If you want to get the different labels and scores for each class, I recommend you to use the corresponding pipeline
for your model depending on the task (TextClassification, TokenClassification, etc). This pipeline
has a return_all_scores
parameter on its __call__
method that allows you to get all scores for each label on a prediction.
Here's an example:
from transformers import TextClassificationPipeline, AutoTokenizer, AutoModelForSequenceClassification
MODEL_NAME = "..."
tokenizer = AutoTokenizer.from_pretrained(MODEL_NAME)
model = AutoModelForSequenceClassification.from_pretrained(MODEL_NAME)
pipe = TextClassificationPipeline(model=model, tokenizer=tokenizer)
prediction = pipe("The text to predict", return_all_scores=True)

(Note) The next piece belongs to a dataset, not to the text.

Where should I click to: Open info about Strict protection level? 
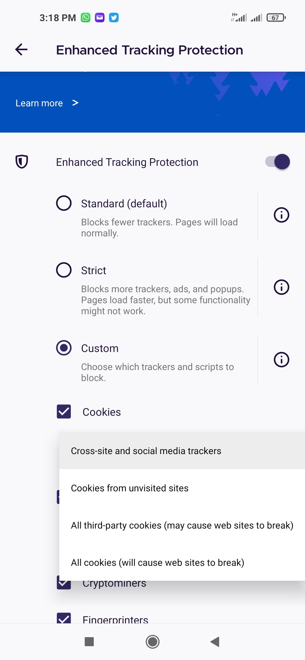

This is an example of how this prediction
variable will look like:
[{label: 'LABEL1', score: 0.80}, {label: 'LABEL2', score: 0.15}, {label: 'LABEL3', score: 0.05}]
The label names can be set on the model's config.json
file or when creating the model (before training it) by defining id2label
and label2id
model parameters:
model = AutoModelForSequenceClassification.from_pretrained(
MODEL_NAME,
num_labels=num_labels,
label2id={"Greeting": 0, "Help": 1, "Farewell": 2},
id2label={0: "Greeting", 1: "Help", 2: "Farewell"},
)
Upvotes: 5